══ EXTRACTED MATERIAL
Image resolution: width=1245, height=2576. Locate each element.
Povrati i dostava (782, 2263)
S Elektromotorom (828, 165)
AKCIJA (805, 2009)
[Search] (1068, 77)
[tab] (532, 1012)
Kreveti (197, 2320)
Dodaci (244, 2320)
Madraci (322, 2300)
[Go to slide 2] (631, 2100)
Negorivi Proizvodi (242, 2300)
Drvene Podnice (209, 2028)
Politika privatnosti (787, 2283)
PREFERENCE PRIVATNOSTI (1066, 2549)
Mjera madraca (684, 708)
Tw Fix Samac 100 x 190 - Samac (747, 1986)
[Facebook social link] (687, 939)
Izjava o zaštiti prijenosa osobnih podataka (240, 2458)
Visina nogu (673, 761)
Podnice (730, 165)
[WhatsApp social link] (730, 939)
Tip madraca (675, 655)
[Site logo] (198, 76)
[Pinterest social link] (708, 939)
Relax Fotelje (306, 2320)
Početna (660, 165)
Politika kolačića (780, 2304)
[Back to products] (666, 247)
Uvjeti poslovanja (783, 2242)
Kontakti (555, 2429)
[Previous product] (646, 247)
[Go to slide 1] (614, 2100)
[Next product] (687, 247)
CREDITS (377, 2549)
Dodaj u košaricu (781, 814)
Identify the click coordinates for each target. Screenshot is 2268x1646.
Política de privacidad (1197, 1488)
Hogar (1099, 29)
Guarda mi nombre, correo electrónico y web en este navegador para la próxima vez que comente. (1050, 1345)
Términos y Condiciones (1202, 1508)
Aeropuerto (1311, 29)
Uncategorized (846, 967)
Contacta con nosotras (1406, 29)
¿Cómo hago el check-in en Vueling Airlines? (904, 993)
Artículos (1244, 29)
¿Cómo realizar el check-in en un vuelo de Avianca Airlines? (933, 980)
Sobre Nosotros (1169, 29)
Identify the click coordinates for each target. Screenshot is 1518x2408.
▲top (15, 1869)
════
● **TASK GOAL**:
To complete the exercise, print all of the entries exactly.

● **TASK SOLUTION**:
Image resolution: width=1245, height=2576. Locate each element.
Povrati i dostava (782, 2263)
S Elektromotorom (828, 165)
AKCIJA (805, 2009)
[Search] (1068, 77)
[tab] (532, 1012)
Kreveti (197, 2320)
Dodaci (244, 2320)
Madraci (322, 2300)
[Go to slide 2] (631, 2100)
Negorivi Proizvodi (242, 2300)
Drvene Podnice (209, 2028)
Politika privatnosti (787, 2283)
PREFERENCE PRIVATNOSTI (1066, 2549)
Mjera madraca (684, 708)
Tw Fix Samac 100 x 190 - Samac (747, 1986)
[Facebook social link] (687, 939)
Izjava o zaštiti prijenosa osobnih podataka (240, 2458)
Visina nogu (673, 761)
Podnice (730, 165)
[WhatsApp social link] (730, 939)
Tip madraca (675, 655)
[Site logo] (198, 76)
[Pinterest social link] (708, 939)
Relax Fotelje (306, 2320)
Početna (660, 165)
Politika kolačića (780, 2304)
[Back to products] (666, 247)
Uvjeti poslovanja (783, 2242)
Kontakti (555, 2429)
[Previous product] (646, 247)
[Go to slide 1] (614, 2100)
[Next product] (687, 247)
CREDITS (377, 2549)
Dodaj u košaricu (781, 814)
Identify the click coordinates for each target. Screenshot is 2268x1646.
Política de privacidad (1197, 1488)
Hogar (1099, 29)
Guarda mi nombre, correo electrónico y web en este navegador para la próxima vez que comente. (1050, 1345)
Términos y Condiciones (1202, 1508)
Aeropuerto (1311, 29)
Uncategorized (846, 967)
Contacta con nosotras (1406, 29)
¿Cómo hago el check-in en Vueling Airlines? (904, 993)
Artículos (1244, 29)
¿Cómo realizar el check-in en un vuelo de Avianca Airlines? (933, 980)
Sobre Nosotros (1169, 29)
Identify the click coordinates for each target. Screenshot is 1518x2408.
▲top (15, 1869)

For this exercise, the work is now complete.